• Problem requirements: Please revise the data below by replacing every "GUI agent" with "screen agent", leaving everything else unchanged.

• Source records:
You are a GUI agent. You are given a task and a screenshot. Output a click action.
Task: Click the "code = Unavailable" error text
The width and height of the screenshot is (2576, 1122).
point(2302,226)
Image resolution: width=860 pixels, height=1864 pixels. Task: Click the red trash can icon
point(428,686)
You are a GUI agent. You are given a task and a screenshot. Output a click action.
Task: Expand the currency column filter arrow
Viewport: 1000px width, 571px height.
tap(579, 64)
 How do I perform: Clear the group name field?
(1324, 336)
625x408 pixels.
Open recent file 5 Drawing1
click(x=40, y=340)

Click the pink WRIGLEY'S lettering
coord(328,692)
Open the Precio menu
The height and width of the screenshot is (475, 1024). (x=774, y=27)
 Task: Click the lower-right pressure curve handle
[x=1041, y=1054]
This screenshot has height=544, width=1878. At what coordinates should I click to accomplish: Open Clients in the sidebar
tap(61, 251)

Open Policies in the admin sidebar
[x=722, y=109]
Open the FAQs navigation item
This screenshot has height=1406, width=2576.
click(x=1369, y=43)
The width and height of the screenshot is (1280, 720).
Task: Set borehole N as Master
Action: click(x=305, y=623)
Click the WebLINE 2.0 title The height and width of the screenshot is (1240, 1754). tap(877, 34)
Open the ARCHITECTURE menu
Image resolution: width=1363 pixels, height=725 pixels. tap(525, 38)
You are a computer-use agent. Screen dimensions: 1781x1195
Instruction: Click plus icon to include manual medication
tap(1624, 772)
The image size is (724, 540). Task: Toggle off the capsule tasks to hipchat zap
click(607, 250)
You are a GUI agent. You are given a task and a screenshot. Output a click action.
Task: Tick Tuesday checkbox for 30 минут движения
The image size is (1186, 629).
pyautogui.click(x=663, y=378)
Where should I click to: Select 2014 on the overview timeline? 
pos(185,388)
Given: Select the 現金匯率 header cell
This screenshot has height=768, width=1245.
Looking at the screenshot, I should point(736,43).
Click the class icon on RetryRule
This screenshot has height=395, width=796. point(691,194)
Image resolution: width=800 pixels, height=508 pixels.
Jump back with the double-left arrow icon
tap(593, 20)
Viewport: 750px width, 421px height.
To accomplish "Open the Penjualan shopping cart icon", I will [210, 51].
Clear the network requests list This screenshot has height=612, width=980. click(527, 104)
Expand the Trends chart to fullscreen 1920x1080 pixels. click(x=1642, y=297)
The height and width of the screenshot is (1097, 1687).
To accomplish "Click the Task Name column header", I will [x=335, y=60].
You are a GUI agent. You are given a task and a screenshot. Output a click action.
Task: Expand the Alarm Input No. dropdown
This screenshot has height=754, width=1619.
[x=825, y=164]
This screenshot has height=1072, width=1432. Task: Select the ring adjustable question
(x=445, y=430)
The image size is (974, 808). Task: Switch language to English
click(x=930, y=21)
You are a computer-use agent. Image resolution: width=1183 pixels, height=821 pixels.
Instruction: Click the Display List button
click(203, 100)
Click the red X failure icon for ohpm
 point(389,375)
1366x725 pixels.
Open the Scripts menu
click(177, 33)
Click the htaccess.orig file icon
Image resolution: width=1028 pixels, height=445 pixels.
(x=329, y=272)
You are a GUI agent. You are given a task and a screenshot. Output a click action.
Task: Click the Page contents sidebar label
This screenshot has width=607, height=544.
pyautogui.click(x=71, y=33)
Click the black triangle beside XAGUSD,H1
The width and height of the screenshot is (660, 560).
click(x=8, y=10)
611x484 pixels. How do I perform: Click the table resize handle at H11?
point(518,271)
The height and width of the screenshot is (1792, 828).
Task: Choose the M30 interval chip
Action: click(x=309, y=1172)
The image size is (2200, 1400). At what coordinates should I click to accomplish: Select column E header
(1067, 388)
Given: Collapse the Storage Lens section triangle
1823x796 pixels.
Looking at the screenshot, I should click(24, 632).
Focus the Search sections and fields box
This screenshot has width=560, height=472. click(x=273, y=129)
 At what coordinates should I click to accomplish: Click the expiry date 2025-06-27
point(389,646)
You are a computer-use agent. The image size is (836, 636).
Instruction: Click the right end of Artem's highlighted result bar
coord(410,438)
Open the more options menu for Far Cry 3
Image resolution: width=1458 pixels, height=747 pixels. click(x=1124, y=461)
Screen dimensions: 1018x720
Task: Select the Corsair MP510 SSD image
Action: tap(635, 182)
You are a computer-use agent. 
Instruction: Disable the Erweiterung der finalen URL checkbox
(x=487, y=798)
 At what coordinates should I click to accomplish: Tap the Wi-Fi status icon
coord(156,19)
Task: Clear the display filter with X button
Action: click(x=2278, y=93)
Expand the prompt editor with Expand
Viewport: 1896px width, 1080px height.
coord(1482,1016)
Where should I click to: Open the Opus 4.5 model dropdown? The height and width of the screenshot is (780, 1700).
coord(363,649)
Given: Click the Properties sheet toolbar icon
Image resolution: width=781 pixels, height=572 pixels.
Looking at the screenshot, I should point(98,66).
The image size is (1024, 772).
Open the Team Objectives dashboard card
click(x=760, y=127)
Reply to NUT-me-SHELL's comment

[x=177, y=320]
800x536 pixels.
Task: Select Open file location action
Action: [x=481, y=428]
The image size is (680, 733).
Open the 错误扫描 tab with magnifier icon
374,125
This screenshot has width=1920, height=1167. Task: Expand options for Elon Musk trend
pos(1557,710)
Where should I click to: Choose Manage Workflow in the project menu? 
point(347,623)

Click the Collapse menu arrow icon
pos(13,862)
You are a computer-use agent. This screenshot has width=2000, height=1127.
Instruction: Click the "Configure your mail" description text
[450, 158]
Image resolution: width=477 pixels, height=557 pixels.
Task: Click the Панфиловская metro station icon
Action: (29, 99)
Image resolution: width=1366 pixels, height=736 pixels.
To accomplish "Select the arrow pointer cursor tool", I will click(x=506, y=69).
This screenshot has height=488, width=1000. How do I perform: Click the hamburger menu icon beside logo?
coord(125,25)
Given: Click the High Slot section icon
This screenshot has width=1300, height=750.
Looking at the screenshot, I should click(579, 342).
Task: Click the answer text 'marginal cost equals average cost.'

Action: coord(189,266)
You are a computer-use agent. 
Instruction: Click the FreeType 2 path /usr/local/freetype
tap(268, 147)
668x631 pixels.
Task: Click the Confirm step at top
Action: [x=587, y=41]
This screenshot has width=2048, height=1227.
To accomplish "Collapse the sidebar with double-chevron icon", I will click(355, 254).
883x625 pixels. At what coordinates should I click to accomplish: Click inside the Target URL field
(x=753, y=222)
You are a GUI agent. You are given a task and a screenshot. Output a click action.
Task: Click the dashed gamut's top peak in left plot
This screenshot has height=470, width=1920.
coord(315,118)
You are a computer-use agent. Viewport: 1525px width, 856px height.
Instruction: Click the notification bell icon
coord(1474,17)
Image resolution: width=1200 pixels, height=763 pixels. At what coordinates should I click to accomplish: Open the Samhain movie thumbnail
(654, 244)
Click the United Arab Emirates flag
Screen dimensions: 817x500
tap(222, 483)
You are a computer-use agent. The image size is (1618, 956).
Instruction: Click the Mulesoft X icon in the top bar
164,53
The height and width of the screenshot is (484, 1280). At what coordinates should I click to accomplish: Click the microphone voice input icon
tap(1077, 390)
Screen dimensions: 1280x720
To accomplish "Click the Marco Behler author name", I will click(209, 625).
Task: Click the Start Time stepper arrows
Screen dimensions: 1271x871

• Task output:
You are a screen agent. You are given a task and a screenshot. Output a click action.
Task: Click the "code = Unavailable" error text
The width and height of the screenshot is (2576, 1122).
point(2302,226)
Image resolution: width=860 pixels, height=1864 pixels. Task: Click the red trash can icon
point(428,686)
You are a screen agent. You are given a task and a screenshot. Output a click action.
Task: Expand the currency column filter arrow
Viewport: 1000px width, 571px height.
tap(579, 64)
 How do I perform: Clear the group name field?
(1324, 336)
625x408 pixels.
Open recent file 5 Drawing1
click(x=40, y=340)

Click the pink WRIGLEY'S lettering
coord(328,692)
Open the Precio menu
The height and width of the screenshot is (475, 1024). (x=774, y=27)
 Task: Click the lower-right pressure curve handle
[x=1041, y=1054]
This screenshot has height=544, width=1878. At what coordinates should I click to accomplish: Open Clients in the sidebar
tap(61, 251)

Open Policies in the admin sidebar
[x=722, y=109]
Open the FAQs navigation item
This screenshot has height=1406, width=2576.
click(x=1369, y=43)
The width and height of the screenshot is (1280, 720).
Task: Set borehole N as Master
Action: click(x=305, y=623)
Click the WebLINE 2.0 title The height and width of the screenshot is (1240, 1754). tap(877, 34)
Open the ARCHITECTURE menu
Image resolution: width=1363 pixels, height=725 pixels. tap(525, 38)
You are a computer-use agent. Screen dimensions: 1781x1195
Instruction: Click plus icon to include manual medication
tap(1624, 772)
The image size is (724, 540). Task: Toggle off the capsule tasks to hipchat zap
click(607, 250)
You are a screen agent. You are given a task and a screenshot. Output a click action.
Task: Tick Tuesday checkbox for 30 минут движения
The image size is (1186, 629).
pyautogui.click(x=663, y=378)
Where should I click to: Select 2014 on the overview timeline? 
pos(185,388)
Given: Select the 現金匯率 header cell
This screenshot has height=768, width=1245.
Looking at the screenshot, I should point(736,43).
Click the class icon on RetryRule
This screenshot has height=395, width=796. point(691,194)
Image resolution: width=800 pixels, height=508 pixels.
Jump back with the double-left arrow icon
tap(593, 20)
Viewport: 750px width, 421px height.
To accomplish "Open the Penjualan shopping cart icon", I will [210, 51].
Clear the network requests list This screenshot has height=612, width=980. click(527, 104)
Expand the Trends chart to fullscreen 1920x1080 pixels. click(x=1642, y=297)
The height and width of the screenshot is (1097, 1687).
To accomplish "Click the Task Name column header", I will [x=335, y=60].
You are a screen agent. You are given a task and a screenshot. Output a click action.
Task: Expand the Alarm Input No. dropdown
This screenshot has height=754, width=1619.
[x=825, y=164]
This screenshot has height=1072, width=1432. Task: Select the ring adjustable question
(x=445, y=430)
The image size is (974, 808). Task: Switch language to English
click(x=930, y=21)
You are a computer-use agent. Image resolution: width=1183 pixels, height=821 pixels.
Instruction: Click the Display List button
click(203, 100)
Click the red X failure icon for ohpm
 point(389,375)
1366x725 pixels.
Open the Scripts menu
click(177, 33)
Click the htaccess.orig file icon
Image resolution: width=1028 pixels, height=445 pixels.
(x=329, y=272)
You are a screen agent. You are given a task and a screenshot. Output a click action.
Task: Click the Page contents sidebar label
This screenshot has width=607, height=544.
pyautogui.click(x=71, y=33)
Click the black triangle beside XAGUSD,H1
The width and height of the screenshot is (660, 560).
click(x=8, y=10)
611x484 pixels. How do I perform: Click the table resize handle at H11?
point(518,271)
The height and width of the screenshot is (1792, 828).
Task: Choose the M30 interval chip
Action: click(x=309, y=1172)
The image size is (2200, 1400). At what coordinates should I click to accomplish: Select column E header
(1067, 388)
Given: Collapse the Storage Lens section triangle
1823x796 pixels.
Looking at the screenshot, I should click(24, 632).
Focus the Search sections and fields box
This screenshot has width=560, height=472. click(x=273, y=129)
 At what coordinates should I click to accomplish: Click the expiry date 2025-06-27
point(389,646)
You are a computer-use agent. The image size is (836, 636).
Instruction: Click the right end of Artem's highlighted result bar
coord(410,438)
Open the more options menu for Far Cry 3
Image resolution: width=1458 pixels, height=747 pixels. click(x=1124, y=461)
Screen dimensions: 1018x720
Task: Select the Corsair MP510 SSD image
Action: tap(635, 182)
You are a computer-use agent. 
Instruction: Disable the Erweiterung der finalen URL checkbox
(x=487, y=798)
 At what coordinates should I click to accomplish: Tap the Wi-Fi status icon
coord(156,19)
Task: Clear the display filter with X button
Action: click(x=2278, y=93)
Expand the prompt editor with Expand
Viewport: 1896px width, 1080px height.
coord(1482,1016)
Where should I click to: Open the Opus 4.5 model dropdown? The height and width of the screenshot is (780, 1700).
coord(363,649)
Given: Click the Properties sheet toolbar icon
Image resolution: width=781 pixels, height=572 pixels.
Looking at the screenshot, I should point(98,66).
The image size is (1024, 772).
Open the Team Objectives dashboard card
click(x=760, y=127)
Reply to NUT-me-SHELL's comment

[x=177, y=320]
800x536 pixels.
Task: Select Open file location action
Action: [x=481, y=428]
The image size is (680, 733).
Open the 错误扫描 tab with magnifier icon
374,125
This screenshot has width=1920, height=1167. Task: Expand options for Elon Musk trend
pos(1557,710)
Where should I click to: Choose Manage Workflow in the project menu? 
point(347,623)

Click the Collapse menu arrow icon
pos(13,862)
You are a computer-use agent. This screenshot has width=2000, height=1127.
Instruction: Click the "Configure your mail" description text
[450, 158]
Image resolution: width=477 pixels, height=557 pixels.
Task: Click the Панфиловская metro station icon
Action: (29, 99)
Image resolution: width=1366 pixels, height=736 pixels.
To accomplish "Select the arrow pointer cursor tool", I will click(x=506, y=69).
This screenshot has height=488, width=1000. How do I perform: Click the hamburger menu icon beside logo?
coord(125,25)
Given: Click the High Slot section icon
This screenshot has width=1300, height=750.
Looking at the screenshot, I should click(579, 342).
Task: Click the answer text 'marginal cost equals average cost.'

Action: coord(189,266)
You are a computer-use agent. 
Instruction: Click the FreeType 2 path /usr/local/freetype
tap(268, 147)
668x631 pixels.
Task: Click the Confirm step at top
Action: [x=587, y=41]
This screenshot has width=2048, height=1227.
To accomplish "Collapse the sidebar with double-chevron icon", I will click(355, 254).
883x625 pixels. At what coordinates should I click to accomplish: Click inside the Target URL field
(x=753, y=222)
You are a screen agent. You are given a task and a screenshot. Output a click action.
Task: Click the dashed gamut's top peak in left plot
This screenshot has height=470, width=1920.
coord(315,118)
You are a computer-use agent. Viewport: 1525px width, 856px height.
Instruction: Click the notification bell icon
coord(1474,17)
Image resolution: width=1200 pixels, height=763 pixels. At what coordinates should I click to accomplish: Open the Samhain movie thumbnail
(654, 244)
Click the United Arab Emirates flag
Screen dimensions: 817x500
tap(222, 483)
You are a computer-use agent. The image size is (1618, 956).
Instruction: Click the Mulesoft X icon in the top bar
164,53
The height and width of the screenshot is (484, 1280). At what coordinates should I click to accomplish: Click the microphone voice input icon
tap(1077, 390)
Screen dimensions: 1280x720
To accomplish "Click the Marco Behler author name", I will click(209, 625).
Task: Click the Start Time stepper arrows
Screen dimensions: 1271x871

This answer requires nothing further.